_REQUIRED ACTION 1:_
Answer these questions using the case excerpt:
(a) What work was Kenney doing when he fell from the ladder?
(b) Which vertebra showed the "spondylolisthesis" in the medical report submitted by petitioners?
(c) Which doctor wrote the report that Kenney filed nearly a month later?
_REQUIRED ACTION 2:_ Return the stretch of the case excerpt from "Walsh v. Industrial" through "Seawell for Respondents.", copied word for word.

_TEXT UNDER STUDY:_

Walsh v. Industrial Acc. Com. , 1 Cal.2d 747
[S. F. No. 15146. In Bank. November 1, 1934.]
THOMAS WALSH et al., Petitioners, v. INDUSTRIAL ACCIDENT COMMISSION and JAMES KENNEY, Respondents.
Redman, Alexander & Bacon and R. P. Wisecarver for Petitioners.
Everett A. Corten and Emmet J. Seawell for Respondents.
This is a petition to review an award of the Industrial Accident Commission. Respondent Kenney, the employee, fell from a ladder while engaged in his work as a painter, sustaining various injuries. Petitioners, the employer and his insurance carrier, admitted liability, and gave medical treatment and compensation. Kenney filed an [1 Cal.2d 748] application before the commission for an adjustment of claim, and a hearing was had. The sole question was as to the nature and extent of the disability. Among other conditions, the medical report submitted by petitioners showed a “spondylolisthesis” of the fifth lumbar vertebra, which the examining doctor asserted was congenital and not related to the accident. The applicant sought leave to secure a medical report on his behalf, and an order was made permitting him to file a report of Doctor Sonnenberg within five days, the case to be submitted five days later unless further proceedings were requested. Nearly a month later, Kenney filed a report, not by Doctor Sonnenberg, but by Doctor Cleary, who stated that the condition described above was a fracture, and of traumatic and not congenital origin.

_EXTRACTED ENTRIES:_
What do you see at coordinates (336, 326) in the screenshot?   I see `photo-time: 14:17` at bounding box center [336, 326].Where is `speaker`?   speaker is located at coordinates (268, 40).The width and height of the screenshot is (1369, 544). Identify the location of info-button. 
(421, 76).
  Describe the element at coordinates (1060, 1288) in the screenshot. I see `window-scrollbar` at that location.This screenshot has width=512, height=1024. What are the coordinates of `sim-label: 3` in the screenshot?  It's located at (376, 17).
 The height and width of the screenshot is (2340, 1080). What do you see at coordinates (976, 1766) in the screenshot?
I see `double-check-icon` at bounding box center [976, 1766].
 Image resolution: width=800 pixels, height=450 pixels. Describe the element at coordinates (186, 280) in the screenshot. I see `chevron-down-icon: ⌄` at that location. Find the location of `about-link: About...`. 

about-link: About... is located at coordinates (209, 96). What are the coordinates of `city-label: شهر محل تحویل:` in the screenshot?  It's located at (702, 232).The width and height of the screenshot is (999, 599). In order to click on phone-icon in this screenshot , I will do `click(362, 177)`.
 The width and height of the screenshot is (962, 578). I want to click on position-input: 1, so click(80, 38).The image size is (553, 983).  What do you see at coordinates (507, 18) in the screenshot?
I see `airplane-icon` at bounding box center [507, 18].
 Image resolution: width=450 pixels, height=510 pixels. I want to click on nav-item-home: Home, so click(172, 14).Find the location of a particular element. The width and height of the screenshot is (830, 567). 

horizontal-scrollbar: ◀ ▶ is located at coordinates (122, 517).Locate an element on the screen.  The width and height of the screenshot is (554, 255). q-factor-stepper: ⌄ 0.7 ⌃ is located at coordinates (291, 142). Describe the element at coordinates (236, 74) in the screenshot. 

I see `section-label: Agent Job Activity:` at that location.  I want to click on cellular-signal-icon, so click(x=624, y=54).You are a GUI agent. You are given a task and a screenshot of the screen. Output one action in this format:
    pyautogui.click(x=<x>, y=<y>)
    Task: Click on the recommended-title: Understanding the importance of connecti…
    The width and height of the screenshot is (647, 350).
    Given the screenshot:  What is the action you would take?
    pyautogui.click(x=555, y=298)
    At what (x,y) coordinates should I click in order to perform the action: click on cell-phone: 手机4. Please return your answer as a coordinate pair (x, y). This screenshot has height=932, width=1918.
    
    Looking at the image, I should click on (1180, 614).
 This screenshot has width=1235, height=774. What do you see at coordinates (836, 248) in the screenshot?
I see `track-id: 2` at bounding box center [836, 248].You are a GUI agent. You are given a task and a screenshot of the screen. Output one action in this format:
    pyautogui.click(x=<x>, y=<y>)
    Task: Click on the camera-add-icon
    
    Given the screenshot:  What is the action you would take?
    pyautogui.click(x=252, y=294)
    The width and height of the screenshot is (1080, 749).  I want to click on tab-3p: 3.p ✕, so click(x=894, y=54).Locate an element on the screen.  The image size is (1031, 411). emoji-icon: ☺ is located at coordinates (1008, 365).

_TASK OUTPUT 1:_
(a) He was working as a painter.
(b) The fifth lumbar vertebra.
(c) Doctor Cleary.

_TASK OUTPUT 2:_
Walsh v. Industrial Acc. Com. , 1 Cal.2d 747
[S. F. No. 15146. In Bank. November 1, 1934.]
THOMAS WALSH et al., Petitioners, v. INDUSTRIAL ACCIDENT COMMISSION and JAMES KENNEY, Respondents.
Redman, Alexander & Bacon and R. P. Wisecarver for Petitioners.
Everett A. Corten and Emmet J. Seawell for Respondents.